Was praktisches kontinuierliches Lernen erfordert

Eine produktionsreife kontinuierliche Lernschleife benötigt vier Eigenschaften.

Erstens müssen Fehler wiederholbar sein. Ein einmaliger Fehler ist eine Anekdote. Eine wiederholbare, bewertete Umgebung ist ein Test. Bis der Agent dem gleichen Muster wieder begegnen kann, kann niemand beweisen, dass die Korrektur funktioniert hat.

Zweitens muss die Diagnose holistisch sein. Die Korrektur kann im Modell liegen, aber sie kann auch im Gedächtnis, in der Aufforderung, in der Tool-Schicht oder im Workflow liegen. Die beste Korrektur ist normalerweise die kleinste dauerhafte Änderung, die den Fehler erklärt.

Drittens muss das Lernen lebenslang sein. Der Agent sollte sich nicht diese Woche verbessern, indem er stillschweigend das Verhalten der letzten Woche rückgängig macht. Vorherige Erfolge sollten während der Optimierung zu Einschränkungen werden, nicht zu Überraschungen nach der Bereitstellung.

Viertens muss die Schleife effizient sein. Wenn jede Verbesserung ein quartalsweises Schulungsprojekt erfordert, wird das System nie mit der Produktion Schritt halten. Die Schleife muss billige Korrekturen zuerst versuchen, nur dann eskalieren, wenn notwendig, und die Überprüfung nahe bei der Änderung halten.

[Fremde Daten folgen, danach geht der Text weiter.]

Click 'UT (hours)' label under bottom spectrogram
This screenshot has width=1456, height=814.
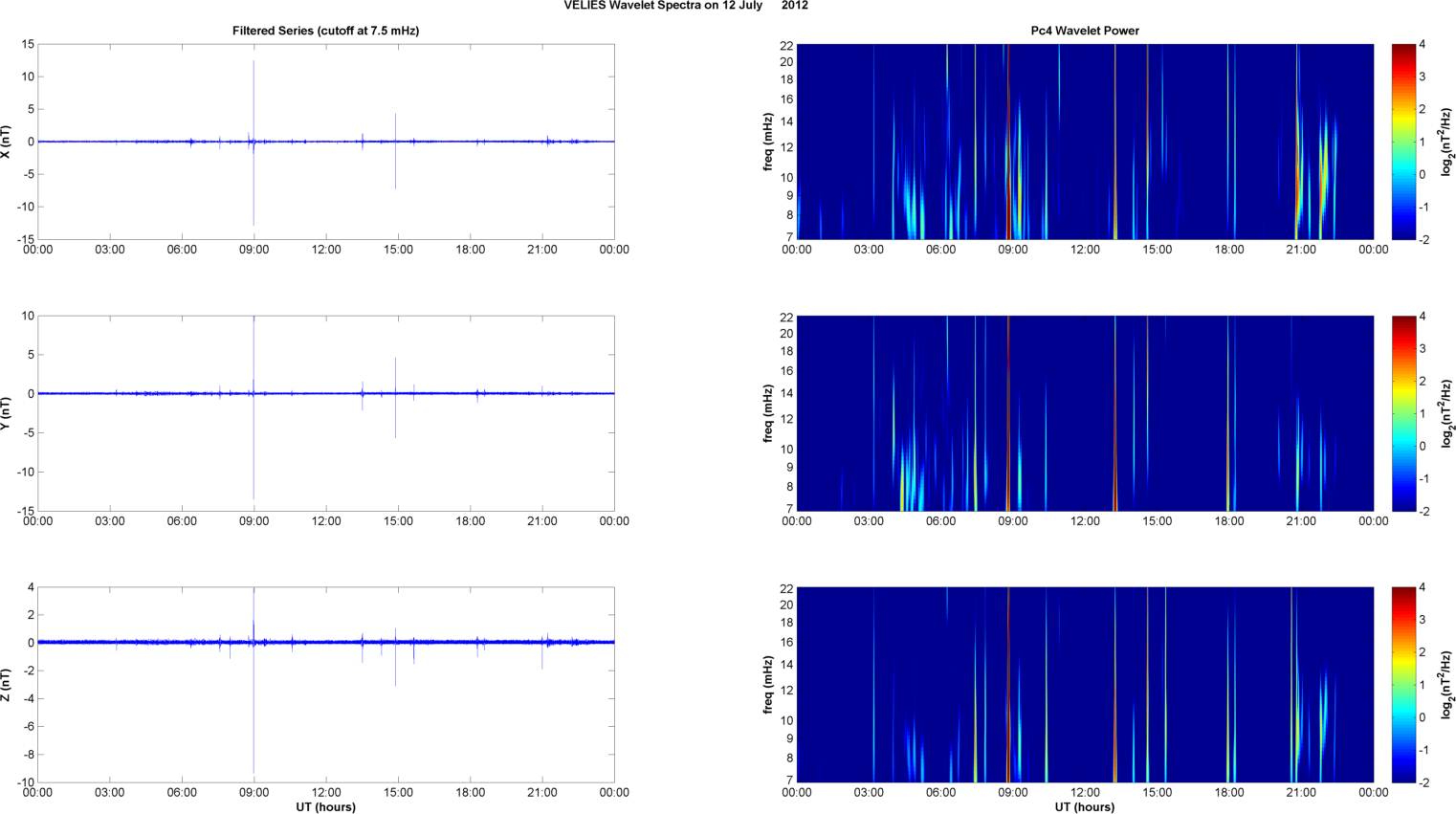tap(1084, 806)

Keines davon bedeutet, dass Agenten sich blind aktualisieren sollten. Es bedeutet das Gegenteil. Die Verbesserung sollte messbar werden. Jede Änderung sollte einen Test, einen Vorher-Nachher-Score und eine Regressions-Überprüfung haben.

Das ist, was kontinuierliches Lernen von einer vagen Aspiration zu einer Ingenieurdisziplin macht.

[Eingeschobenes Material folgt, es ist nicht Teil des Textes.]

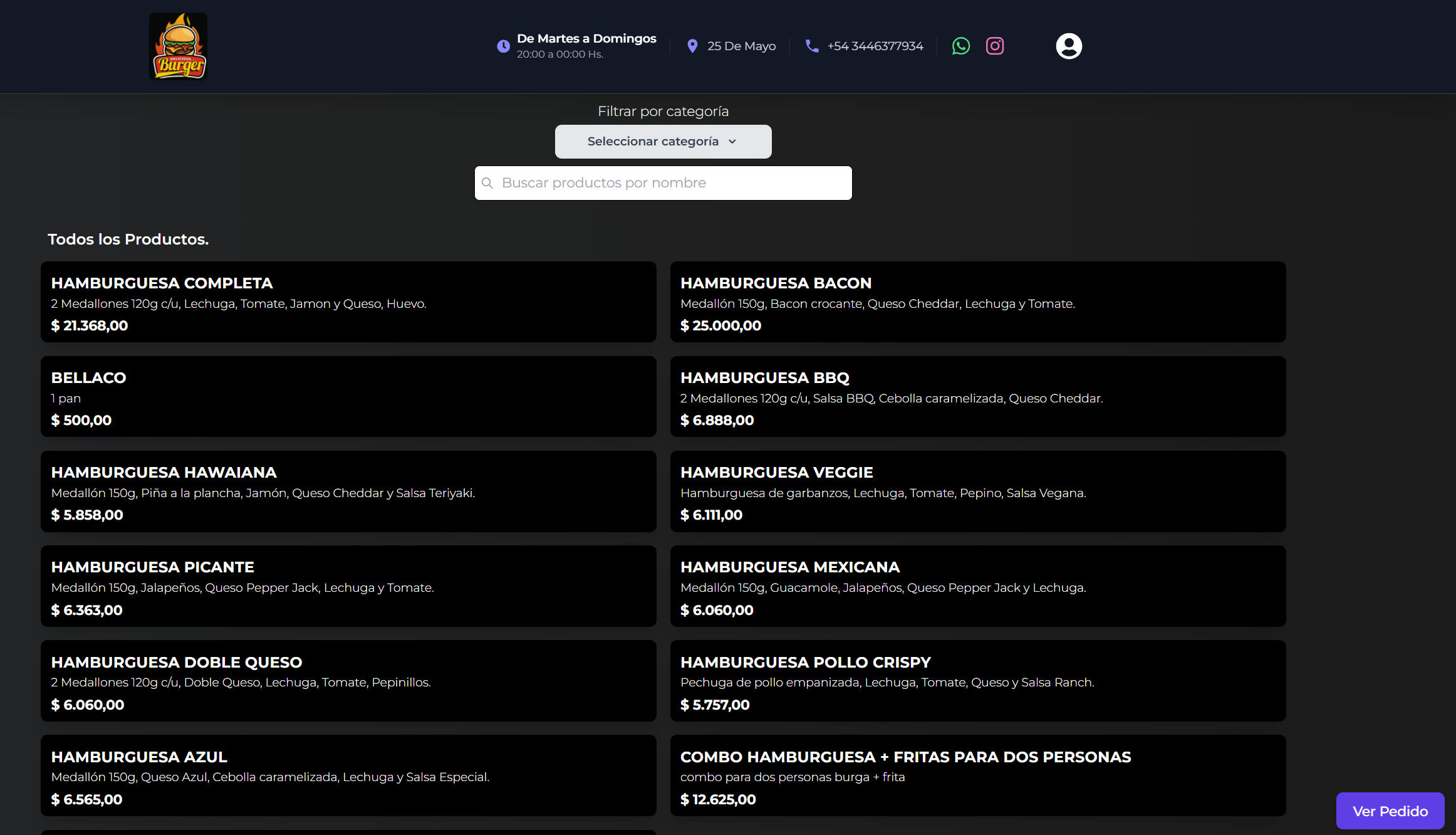Call the +54 3446377934 phone link
The width and height of the screenshot is (1456, 835).
coord(875,46)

Die Zukunft der Agenten wird nicht nur durch größere Kontextfenster, stärkere Basismodelle oder mehr Tools definiert. Das wird wichtig sein. Aber die wichtigere Frage für Unternehmen ist, was nach der Bereitstellung passiert.

Wenn der Agent morgen fehlschlägt, kann das System diesen Fehler in einen Test umwandeln? Kann es die Korrektur an die richtige Schicht weiterleiten? Kann es beweisen, dass die Korrektur half? Kann es beweisen, dass nichts anderes gebrochen wurde?

Wenn die Antwort nein ist, lernt der Agent nicht wirklich aus der Produktion. Er sammelt Risiken.

Die Agenten, die zählen, werden etwas Besseres tun. Sie werden sich verdichten.

Dr. Soheil Feizi ist der Gründer und CSO von RELAI und Associate Professor für Informatik an der University of Maryland, College Park. Bei RELAI leitet er die Arbeit an einem verifiable continual learning engine für KI-Agenten, der darauf abzielt, Agenten zu helfen, sich durch Produktionserfahrungen zu verbessern, während er gleichzeitig sicherstellt, dass neue Updates nicht das bereits Funktionierende brechen. Seine breiteren Forschungsschwerpunkte liegen auf der Zuverlässigkeit, Sicherheit und Optimierung von KI-Systemen.

Er erhielt seinen Ph.D. vom MIT und war Postdoktorand an der Stanford University. Er ist Träger des Presidential Early Career Award for Scientists and Engineers (PECASE), der höchsten Auszeichnung, die die US-Regierung an Nachwuchswissenschaftler und -ingenieure verleiht.

Seine Forschung wurde in The New York Times, The Washington Post, BBC, MIT Technology Review, Bloomberg und The Wire vorgestellt. Im Jahr 2024 sagte er vor der U.S. House Bipartisan Task Force on AI zu Fragen im Zusammenhang mit KI-Sicherheit und -Zuverlässigkeit aus.